Mi segunda hija nació de un parto cálido, en una sala acogedora. La experiencia fue muy distinta a un quirófano. Estaba rodeada de muy poca gente y no sentía los miedos ni que cometería los errores que viví en el parto de su hermano mayor. Mi hija tuvo la suerte, la buena estrella de los nuevos, de encontrarse con una mujer de 31 años que estaba más fuerte y era más intuitiva. Nada que ver con la que parió a los 23.
Su nacimiento fue en un primaveral día de invierno. El trabajo de parto comenzó con contracciones suaves que rápidamente se intensificaron. Me habían dicho que "el segundo es más rápido", y así fue. Desde que sentí que ese día llegaría mi hija, me tomé muy en serio todo lo que leí tras mi primer parto ocho años atrás. Conceptos como "violencia obstétrica", "el parto es nuestro", "apego", "doulas", "asesoras de lactancia" y "la hormona del amor" vinieron a mi consciencia como una anestesia en esos momentos de dolor.
Sabía que mi cuerpo se adaptaba al tránsito de mi guagua, a su ritmo sabio. Sabía que el calor de mi casa y la compañía de mi pareja e hijo eran el mejor escenario para abrir paso a mi niña. Todo lo que leí en estos años me hizo bien. Llegué a la clínica con ocho centímetros de dilatación, preparada para que el parto fuera a mi manera, completamente mío.
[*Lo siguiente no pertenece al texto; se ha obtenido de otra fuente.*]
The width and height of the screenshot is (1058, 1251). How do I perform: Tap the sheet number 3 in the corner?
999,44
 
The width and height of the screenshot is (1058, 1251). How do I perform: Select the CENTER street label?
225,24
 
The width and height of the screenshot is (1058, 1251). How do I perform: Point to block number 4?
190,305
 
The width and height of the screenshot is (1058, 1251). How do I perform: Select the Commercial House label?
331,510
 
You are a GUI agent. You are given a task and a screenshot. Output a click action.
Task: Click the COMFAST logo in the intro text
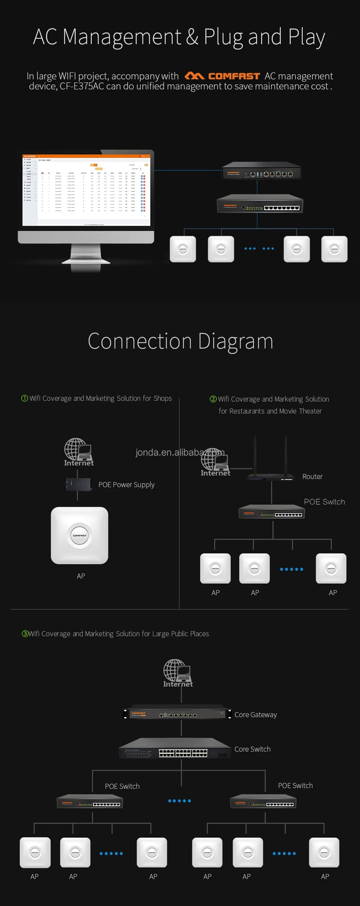click(222, 76)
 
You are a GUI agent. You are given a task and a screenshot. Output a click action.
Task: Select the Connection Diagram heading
click(180, 341)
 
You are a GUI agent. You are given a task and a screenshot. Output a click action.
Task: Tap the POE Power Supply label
click(126, 485)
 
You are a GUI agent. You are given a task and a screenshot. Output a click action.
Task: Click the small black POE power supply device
click(78, 484)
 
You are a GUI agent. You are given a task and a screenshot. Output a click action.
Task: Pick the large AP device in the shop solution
click(80, 535)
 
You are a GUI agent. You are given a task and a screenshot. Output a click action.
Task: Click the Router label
click(312, 476)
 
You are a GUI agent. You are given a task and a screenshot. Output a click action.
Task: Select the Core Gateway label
click(255, 715)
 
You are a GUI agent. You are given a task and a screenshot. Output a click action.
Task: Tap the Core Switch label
click(252, 749)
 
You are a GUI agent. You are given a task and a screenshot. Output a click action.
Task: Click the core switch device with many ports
click(175, 749)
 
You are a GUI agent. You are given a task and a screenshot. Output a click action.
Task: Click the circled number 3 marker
click(25, 634)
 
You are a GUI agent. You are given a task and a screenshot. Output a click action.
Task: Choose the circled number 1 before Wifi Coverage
click(25, 398)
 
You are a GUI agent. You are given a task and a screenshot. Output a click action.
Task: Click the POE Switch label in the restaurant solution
click(324, 502)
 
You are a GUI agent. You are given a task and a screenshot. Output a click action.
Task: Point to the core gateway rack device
click(177, 714)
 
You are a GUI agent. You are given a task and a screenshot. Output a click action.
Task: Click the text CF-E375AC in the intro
click(82, 87)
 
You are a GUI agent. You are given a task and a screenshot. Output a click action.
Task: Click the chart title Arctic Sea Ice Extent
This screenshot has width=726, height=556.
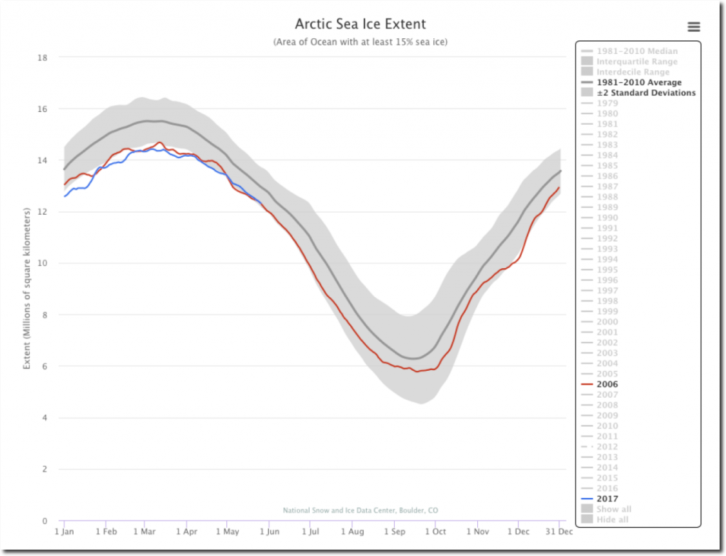click(x=361, y=25)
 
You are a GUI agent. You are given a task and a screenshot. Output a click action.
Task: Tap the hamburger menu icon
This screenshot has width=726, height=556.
click(x=694, y=27)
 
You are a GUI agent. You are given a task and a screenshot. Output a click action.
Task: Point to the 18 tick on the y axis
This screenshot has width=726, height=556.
click(x=42, y=57)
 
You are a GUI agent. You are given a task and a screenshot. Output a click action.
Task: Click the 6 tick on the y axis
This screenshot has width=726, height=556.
click(x=44, y=366)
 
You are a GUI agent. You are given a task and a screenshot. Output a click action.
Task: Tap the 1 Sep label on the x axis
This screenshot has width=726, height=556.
click(x=394, y=531)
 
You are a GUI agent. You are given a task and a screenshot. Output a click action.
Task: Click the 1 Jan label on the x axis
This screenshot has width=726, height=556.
click(x=65, y=531)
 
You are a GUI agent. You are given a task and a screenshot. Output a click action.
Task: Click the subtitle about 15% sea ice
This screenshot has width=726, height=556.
click(x=360, y=42)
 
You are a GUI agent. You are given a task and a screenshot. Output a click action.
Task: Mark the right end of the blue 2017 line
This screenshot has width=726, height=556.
click(x=262, y=204)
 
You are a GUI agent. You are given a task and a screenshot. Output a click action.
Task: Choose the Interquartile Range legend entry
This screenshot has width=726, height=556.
click(x=637, y=62)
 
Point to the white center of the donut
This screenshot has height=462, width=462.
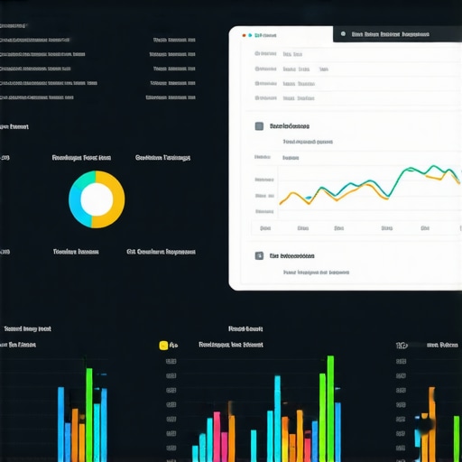(x=97, y=199)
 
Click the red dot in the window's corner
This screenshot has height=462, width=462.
(x=244, y=36)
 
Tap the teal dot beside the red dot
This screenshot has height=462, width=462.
(x=251, y=36)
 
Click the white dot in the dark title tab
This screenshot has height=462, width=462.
(x=342, y=35)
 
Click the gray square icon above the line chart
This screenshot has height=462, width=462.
(x=259, y=127)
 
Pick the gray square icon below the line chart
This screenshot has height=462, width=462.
(x=259, y=256)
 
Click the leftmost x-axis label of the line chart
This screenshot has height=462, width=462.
(x=265, y=228)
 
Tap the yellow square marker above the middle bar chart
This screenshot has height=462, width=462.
(x=163, y=345)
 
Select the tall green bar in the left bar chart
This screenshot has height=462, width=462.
(x=89, y=415)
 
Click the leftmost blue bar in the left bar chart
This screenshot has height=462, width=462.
(x=61, y=424)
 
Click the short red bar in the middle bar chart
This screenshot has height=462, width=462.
(x=217, y=438)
Mi ginecólogo y la matrona me guiaron con cariño, y la instalación era soñada para tratarse de un centro hospitalario, mucho más parecido a un living que un box. Y las pocas mujeres que participaron respetaron mi momento, sumándose a la buena energía de mi parto. Esta ecuación perfecta culminó con el descenso suave de mi guagua, quien apareció con ternura y con la elegancia de quienes no tienen miedo. Me enderezaron un poco para que la viera salir de mí. Fue mágico. Aún con su cordón húmedo y caliente, la pusieron en mi pecho y desde entonces no nos separamos más. Tuvo suerte, al menos más fortuna que su hermano. Nació de un parto respetado y se encontró con esta nueva versión de mí como madre. Empoderada y dueña de mi cuerpo.
Si el primer hijo llegó para cambiarme la vida, la segunda me hizo renacer. No solo parí a mi cría, siento y pienso que parí una versión mejorada de mí misma también. Ésa es la oportunidad que nos dan los segundos hijos. Con el primero me transformé en una mujer invencible, valiente, más cariñosa y honesta. Y en los ocho años de crianza, ahora puerpera, siento cómo a cada instante voy cambiando la piel, sigo en transformación, empoderándome, conociéndome. Voy mejorando.
Es cierto, los segundos hijos no pagan los errores que cometemos cuando somos primerizas. Nos encuentran más sabias. Mi hija me ha sentido segura, ha oído mi voz clara, ha escuchado mi manifiesto de vida sin titubeos. Tiene y tendrá la seguridad que puedo entregarle solo si yo estoy segura también. Se alimentará de mi pecho sin oír que los demás digan si es mucha o poco lo que le doy. Vivirá libre, porque tiene una madre que no permitirá que otros la dobleguen. Le enseñaré desde el ejemplo, que si se trata de su cuerpo, sus deseos, sus sueños y anhelos, solo ella decide. Intentaré criarla desde mis errores y mis aprendizajes, sin grandes pretensiones, con amor y con los ojos abiertos, atenta a los lobos. Podré criarla desde la nueva perspectiva que solo ella y su hermoso nacimiento me han permitido.
Los segundos hijos nos permiten renacer. Nos permiten parir para parirnos, sin miedos.
Jimena (32) tiene dos hijos y es periodista.